The coding period for GSoC started last Monday, so I spent the last week getting to know the runtime source code. The whole system is pretty complex, large, and entirely in C, so it hasn't been easy following it all. Luckily my mentor has been great about answering questions whenever I have them. A quick overview of how the runtime works:
- The JIT is started, internal calls are hooked up, and CPU features are detected
- The assembly to execute is loaded and its IL instructions loaded.
- The instructions are all read and converted into IR instructions, which are an expanded internal representation that is still architecture independent but is easier to manipulate and generate code for.
- A control flow graph is built and the program is broken down into "basic blocks".
- The IR instructions are running through a "decompose" pass that breaks large instructions down into several smaller ones, or equivalent faster operations.
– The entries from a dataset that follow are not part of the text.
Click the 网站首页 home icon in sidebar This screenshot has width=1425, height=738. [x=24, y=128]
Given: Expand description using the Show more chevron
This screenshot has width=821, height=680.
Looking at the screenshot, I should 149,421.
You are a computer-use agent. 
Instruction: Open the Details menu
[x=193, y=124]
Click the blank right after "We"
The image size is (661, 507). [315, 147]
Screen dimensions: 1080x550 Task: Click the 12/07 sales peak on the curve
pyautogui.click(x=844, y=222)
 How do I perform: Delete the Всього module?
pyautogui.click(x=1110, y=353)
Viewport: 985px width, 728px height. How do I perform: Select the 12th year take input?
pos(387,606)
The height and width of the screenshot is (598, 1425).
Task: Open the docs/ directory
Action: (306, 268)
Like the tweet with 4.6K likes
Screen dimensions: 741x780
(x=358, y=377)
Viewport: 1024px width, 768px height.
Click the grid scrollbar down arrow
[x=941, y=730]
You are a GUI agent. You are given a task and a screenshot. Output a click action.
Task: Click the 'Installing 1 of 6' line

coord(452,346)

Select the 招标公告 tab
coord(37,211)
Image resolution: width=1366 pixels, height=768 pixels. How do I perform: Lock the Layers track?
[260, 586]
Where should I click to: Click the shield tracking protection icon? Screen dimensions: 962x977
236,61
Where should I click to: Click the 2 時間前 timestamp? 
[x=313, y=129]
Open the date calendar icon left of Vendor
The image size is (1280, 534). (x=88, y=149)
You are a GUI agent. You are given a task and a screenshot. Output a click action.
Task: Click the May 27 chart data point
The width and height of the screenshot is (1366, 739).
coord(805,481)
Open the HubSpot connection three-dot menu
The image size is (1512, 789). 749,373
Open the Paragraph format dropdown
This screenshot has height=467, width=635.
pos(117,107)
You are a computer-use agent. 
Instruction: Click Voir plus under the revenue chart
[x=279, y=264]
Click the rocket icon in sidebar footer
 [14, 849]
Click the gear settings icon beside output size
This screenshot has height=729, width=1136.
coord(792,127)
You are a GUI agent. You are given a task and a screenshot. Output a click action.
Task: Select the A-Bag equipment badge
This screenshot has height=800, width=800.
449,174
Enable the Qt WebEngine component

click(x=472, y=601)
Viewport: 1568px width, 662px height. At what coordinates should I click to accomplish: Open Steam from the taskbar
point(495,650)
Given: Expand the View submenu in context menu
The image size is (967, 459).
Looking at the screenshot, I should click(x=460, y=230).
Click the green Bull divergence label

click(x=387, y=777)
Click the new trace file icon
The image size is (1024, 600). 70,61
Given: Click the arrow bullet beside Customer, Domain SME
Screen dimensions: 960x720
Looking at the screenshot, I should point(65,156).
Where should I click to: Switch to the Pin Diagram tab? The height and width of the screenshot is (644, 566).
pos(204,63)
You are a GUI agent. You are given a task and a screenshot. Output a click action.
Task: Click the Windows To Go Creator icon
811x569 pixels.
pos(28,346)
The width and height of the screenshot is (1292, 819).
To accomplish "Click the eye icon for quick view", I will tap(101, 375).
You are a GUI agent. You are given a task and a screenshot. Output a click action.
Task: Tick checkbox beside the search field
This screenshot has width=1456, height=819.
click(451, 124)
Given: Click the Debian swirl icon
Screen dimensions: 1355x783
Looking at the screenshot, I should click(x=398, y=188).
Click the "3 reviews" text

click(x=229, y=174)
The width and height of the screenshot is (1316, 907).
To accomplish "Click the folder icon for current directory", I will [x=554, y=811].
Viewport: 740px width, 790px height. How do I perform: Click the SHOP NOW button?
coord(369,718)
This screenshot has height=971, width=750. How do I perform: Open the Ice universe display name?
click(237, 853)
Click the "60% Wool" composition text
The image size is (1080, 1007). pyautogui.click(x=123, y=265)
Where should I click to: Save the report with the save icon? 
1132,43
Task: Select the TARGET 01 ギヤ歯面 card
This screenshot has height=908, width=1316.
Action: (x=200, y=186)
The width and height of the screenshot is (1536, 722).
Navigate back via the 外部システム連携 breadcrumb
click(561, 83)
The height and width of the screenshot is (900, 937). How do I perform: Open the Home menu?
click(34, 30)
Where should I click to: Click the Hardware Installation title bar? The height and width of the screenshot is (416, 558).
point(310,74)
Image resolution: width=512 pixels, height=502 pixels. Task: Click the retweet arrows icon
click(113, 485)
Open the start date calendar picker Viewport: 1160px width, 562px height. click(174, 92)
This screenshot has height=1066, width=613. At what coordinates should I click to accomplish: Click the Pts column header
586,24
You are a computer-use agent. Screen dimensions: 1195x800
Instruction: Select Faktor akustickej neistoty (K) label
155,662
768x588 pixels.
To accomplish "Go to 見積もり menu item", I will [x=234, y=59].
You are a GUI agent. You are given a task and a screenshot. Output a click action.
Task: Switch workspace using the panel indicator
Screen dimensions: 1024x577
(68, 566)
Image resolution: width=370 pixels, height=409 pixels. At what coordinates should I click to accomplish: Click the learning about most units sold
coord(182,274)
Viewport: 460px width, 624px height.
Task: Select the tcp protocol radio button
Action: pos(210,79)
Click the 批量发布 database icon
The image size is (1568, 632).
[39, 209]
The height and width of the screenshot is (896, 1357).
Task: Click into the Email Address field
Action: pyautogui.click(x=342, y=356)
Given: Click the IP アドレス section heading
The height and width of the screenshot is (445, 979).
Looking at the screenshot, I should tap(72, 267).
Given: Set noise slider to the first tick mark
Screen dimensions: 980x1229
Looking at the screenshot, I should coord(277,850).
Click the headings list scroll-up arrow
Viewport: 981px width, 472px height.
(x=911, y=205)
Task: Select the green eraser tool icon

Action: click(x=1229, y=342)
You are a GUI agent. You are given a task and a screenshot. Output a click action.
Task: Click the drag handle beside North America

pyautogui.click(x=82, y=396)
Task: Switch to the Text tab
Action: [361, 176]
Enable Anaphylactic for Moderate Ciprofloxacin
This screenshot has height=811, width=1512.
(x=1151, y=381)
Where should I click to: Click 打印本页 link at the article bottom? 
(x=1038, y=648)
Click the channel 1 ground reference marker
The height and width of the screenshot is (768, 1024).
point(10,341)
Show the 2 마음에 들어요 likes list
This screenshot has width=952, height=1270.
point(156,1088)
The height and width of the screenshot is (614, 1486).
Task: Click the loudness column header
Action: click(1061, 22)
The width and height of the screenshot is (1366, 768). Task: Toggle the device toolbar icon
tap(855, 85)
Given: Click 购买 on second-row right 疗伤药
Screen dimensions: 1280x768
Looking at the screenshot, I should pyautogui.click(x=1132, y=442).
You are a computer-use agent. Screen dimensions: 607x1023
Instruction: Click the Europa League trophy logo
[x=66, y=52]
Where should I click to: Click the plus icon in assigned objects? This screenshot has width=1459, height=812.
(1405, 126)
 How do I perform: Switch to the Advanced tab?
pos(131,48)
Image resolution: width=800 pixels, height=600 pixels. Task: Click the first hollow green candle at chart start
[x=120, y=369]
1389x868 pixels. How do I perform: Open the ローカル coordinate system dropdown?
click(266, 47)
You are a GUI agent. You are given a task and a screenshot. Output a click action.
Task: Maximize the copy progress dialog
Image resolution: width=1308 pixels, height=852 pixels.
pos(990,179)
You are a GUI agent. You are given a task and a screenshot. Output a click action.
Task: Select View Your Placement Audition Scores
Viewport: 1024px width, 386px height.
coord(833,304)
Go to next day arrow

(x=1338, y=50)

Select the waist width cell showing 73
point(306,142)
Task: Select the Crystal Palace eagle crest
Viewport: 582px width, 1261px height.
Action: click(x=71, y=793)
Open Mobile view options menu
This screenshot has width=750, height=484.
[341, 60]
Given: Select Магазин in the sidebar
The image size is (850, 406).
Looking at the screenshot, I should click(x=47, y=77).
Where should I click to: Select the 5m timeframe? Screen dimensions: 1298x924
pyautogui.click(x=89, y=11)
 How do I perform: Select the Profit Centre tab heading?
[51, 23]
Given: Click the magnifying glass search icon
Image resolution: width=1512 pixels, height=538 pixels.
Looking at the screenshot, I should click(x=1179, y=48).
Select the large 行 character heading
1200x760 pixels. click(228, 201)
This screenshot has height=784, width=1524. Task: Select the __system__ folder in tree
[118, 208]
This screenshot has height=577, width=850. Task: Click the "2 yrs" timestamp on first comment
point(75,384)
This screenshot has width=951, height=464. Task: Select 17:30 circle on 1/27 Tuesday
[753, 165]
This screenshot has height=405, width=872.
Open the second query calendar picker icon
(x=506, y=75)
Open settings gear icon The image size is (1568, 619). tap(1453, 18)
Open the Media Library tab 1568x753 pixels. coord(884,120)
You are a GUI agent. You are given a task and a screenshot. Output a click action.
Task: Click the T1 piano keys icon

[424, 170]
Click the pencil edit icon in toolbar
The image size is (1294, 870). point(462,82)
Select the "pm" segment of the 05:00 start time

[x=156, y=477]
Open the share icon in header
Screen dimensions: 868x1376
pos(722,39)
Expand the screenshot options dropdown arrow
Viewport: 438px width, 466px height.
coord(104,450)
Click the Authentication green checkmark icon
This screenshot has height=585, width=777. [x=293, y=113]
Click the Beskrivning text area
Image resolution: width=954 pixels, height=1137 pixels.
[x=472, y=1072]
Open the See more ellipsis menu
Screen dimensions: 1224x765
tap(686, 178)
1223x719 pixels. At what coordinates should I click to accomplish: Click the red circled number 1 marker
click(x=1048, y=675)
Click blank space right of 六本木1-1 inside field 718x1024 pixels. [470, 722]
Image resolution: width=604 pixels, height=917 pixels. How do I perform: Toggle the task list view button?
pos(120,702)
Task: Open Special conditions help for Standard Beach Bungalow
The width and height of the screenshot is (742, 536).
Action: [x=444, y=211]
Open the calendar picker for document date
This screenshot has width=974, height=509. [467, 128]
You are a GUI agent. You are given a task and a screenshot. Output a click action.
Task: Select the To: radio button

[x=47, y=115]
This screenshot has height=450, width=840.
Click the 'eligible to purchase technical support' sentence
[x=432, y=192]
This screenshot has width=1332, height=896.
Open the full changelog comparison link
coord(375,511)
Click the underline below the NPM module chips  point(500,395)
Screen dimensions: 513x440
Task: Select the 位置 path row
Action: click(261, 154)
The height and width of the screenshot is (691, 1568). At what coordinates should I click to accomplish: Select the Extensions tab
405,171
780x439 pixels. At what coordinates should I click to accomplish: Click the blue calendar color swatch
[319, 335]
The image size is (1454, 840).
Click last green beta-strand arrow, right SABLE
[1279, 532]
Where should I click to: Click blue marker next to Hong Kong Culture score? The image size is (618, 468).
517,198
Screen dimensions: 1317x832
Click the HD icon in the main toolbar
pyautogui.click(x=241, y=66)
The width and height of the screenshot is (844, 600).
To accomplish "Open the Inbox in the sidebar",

- At this point, we have a graph of blocks that are in decoded IR form. From here on out we move into separate paths depending on the architecture we're running, which could be x86, amd64, PowerPC, ARM, etc.
- The IR opcodes are run through a lowering pass, which converts complex opcodes into simpler ones that more closely map to machine instructions.
- The opcodes are then run through an initial peephole optimization pass, which performs any optimizations that can be made before register allocation.
- The register allocator is run on the block to schedule registers for each instruction.
- Another optimization pass is run on the instruction stream.
- Finally, the JIT runs through each instruction in the block and outputs the corresponding machine instruction for the given architecture.
My job will be to modify the x86-specific architecture code to output SSE opcodes for various floating point operations. This sounds rather simple, but the implications of not using the FP stack are wide-reaching. Besides modifying machine code output, I'll also have to modify the register allocator to make use of the XMM registers for floating point values being passed to and from functions, since the current runtime puts them all on the x87 stack.
Although the register allocator is probably the most complex part of the process, there are plenty of little things to take into account as well. I'll have to modify the P/Invoke and native interop code to save and restore the XMM registers whenever the boundary is crossed. Also, any code that uses Mono.SIMD could possibly conflict with registers that we're now using for FP ops, so checks will have to be put in place to handle that condition. Finally, there are optimizations that open up when SSE registers are used, and hopefully I'll have time to do some work on them as well.
It's a lot of work ahead of me, but it's interesting getting to know how a large and commercial-grade JIT operates, and the end result should be useful for a wide group of people. I'm looking forward to diving more deeply into this as the summer progresses.